Chas Corrigan, of Holbrook Road, was sentenced at Cambridge Crown Court on Thursday after stabbing 20-year-old Mohammed Algasim in the neck outside student accommodation in August 2025. He must serve a minimum of 22 years and six months, having been found guilty of murder at an earlier trial.

The court heard Algasim, who had been studying at a language school, was sitting with friends near Cambridge Railway Station when he was attacked. Prosecutors said Corrigan, who had drunk beer, gin and several vodka drinks and taken cocaine, struck him with a kitchen knife he claimed to be carrying for protection. The killing was captured on CCTV, and the two had never met before.

Mr Justice Dias described the killing as “fuelled by alcohol and cocaine and anger”, telling the court Corrigan had taken a “lethal combination” and posed “a high risk of serious harm to the public”. He said Algasim “was an entirely innocent member of the public” who had been robbed of “the promising life ahead of him”.

The judge dismissed Corrigan’s claimed remorse as ringing “hollow” in light of his “continuing falsehoods” about the attack. “Perhaps no-one will ever understand why you did what you have done,” he said. “It was literally senseless.
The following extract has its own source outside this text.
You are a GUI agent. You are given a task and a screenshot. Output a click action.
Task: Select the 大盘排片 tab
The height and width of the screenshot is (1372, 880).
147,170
It made no sense.”

Corrigan’s father, Peter Corrigan, 50, was jailed for two years after admitting assisting an offender by concealing high-visibility clothing his son had worn during the attack.

In a statement to the court, Algasim’s father, Yousef Al Qasim, said he had sent his son abroad “full of hope for his future, only for him to return as a victim of senseless violence”. The judge said the family suffered “life-changing grief”, adding that the loss had been “catastrophic” to Algasim’s mother.